Graham Stewart

Bookends: A matter of opinion

issue 24 March 2012

In an age when the merely mildly curious believe they can get all they really need to know from Wikipedia for free, A. N. Wilson’s fellow literary professionals must take heart from his expectation that there is still possibl to charge for a work of such succinctness that it is essentially an extended Wikipedia entry enlivened by some opinions.

Wilson’s Hitler: A Short Biography (Harper Press, £14.99)certainly trumps Wiki for stylistic brio and brims with the author’s customary zip and zing. Inevitably few of the insights are especially original, but they are punchily delivered, particularly regarding Hitler’s early bone idleness and his modish, rather than outlandish, belief that science had replaced religious morality and that the microphone trumped the book.  

Nevertheless, short biographies are for busy people who don’t have the time or inclination to read scholarly ones, and if only Wilson had diligently taken that time then he would have saved himself from a disappointing number of inaccuracies.
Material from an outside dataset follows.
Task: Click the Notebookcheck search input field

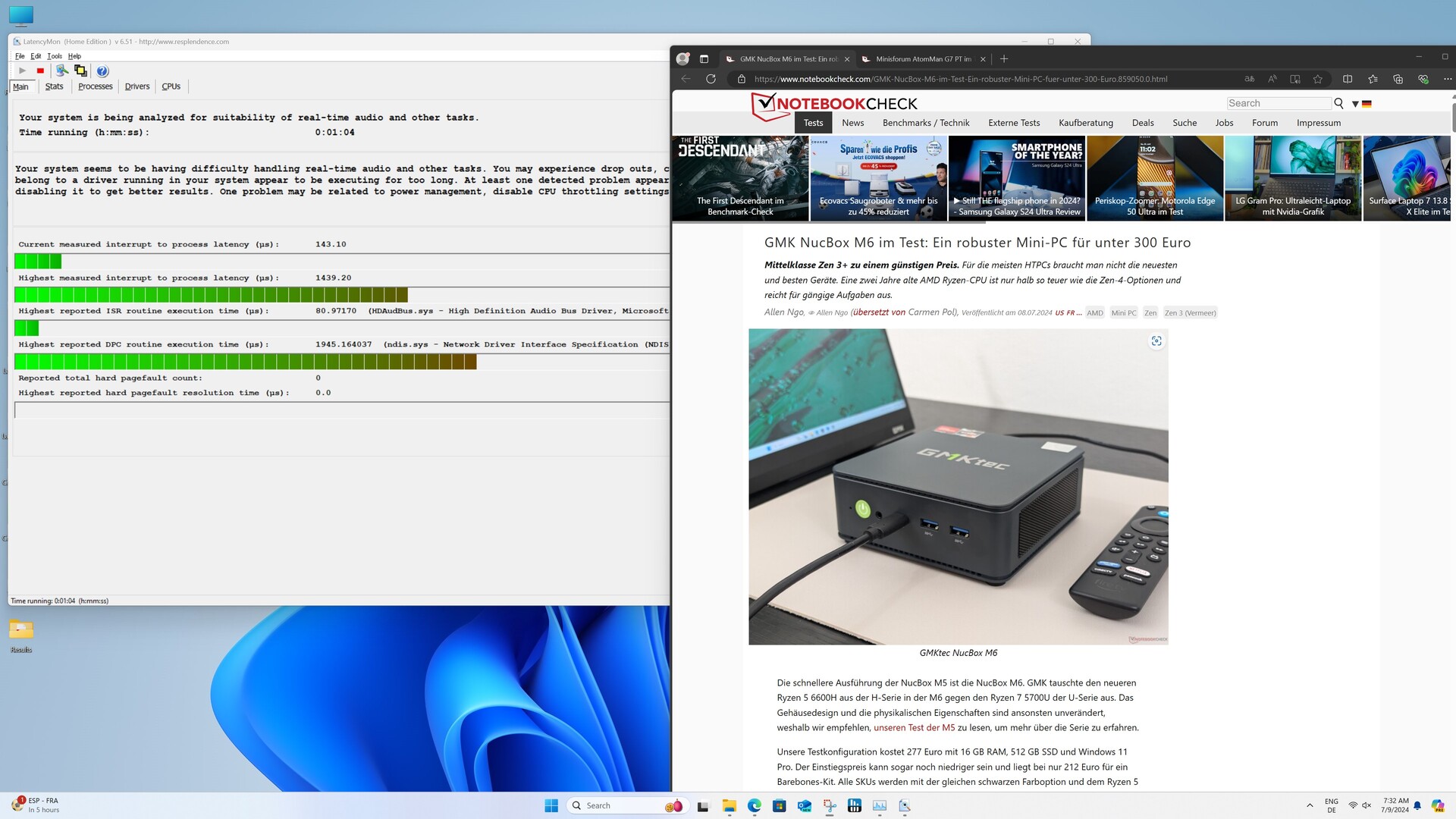Action: coord(1279,103)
It is a misleading simplification to describe Hitlerite economic policy as Keynesian. The second sentence of the book asserts that ‘over 50 million Europeans were killed’ in the war, when the figure was nearer  40 million. Even the date of the invasion of Poland is two days out.

Wilson is a man to be admired for the breadth of his interests, but if these pursuits distracted him from delving deeper into the vast Third Reich historiography, he might at least have cut down on some errors by checking Wikipedia.